| SUPPLIED RECORDS |
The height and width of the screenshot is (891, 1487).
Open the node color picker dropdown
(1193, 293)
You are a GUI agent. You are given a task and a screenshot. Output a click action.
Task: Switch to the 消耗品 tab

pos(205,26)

| WRITTEN PROBLEM |
Retype the rows exactly, starting at the line with "You are a GUI" and continuing through the last line of the rows, both ends included.

| RESPONSE TO THE TASK |
You are a GUI agent. You are given a task and a screenshot. Output a click action.
Task: Switch to the 消耗品 tab

pos(205,26)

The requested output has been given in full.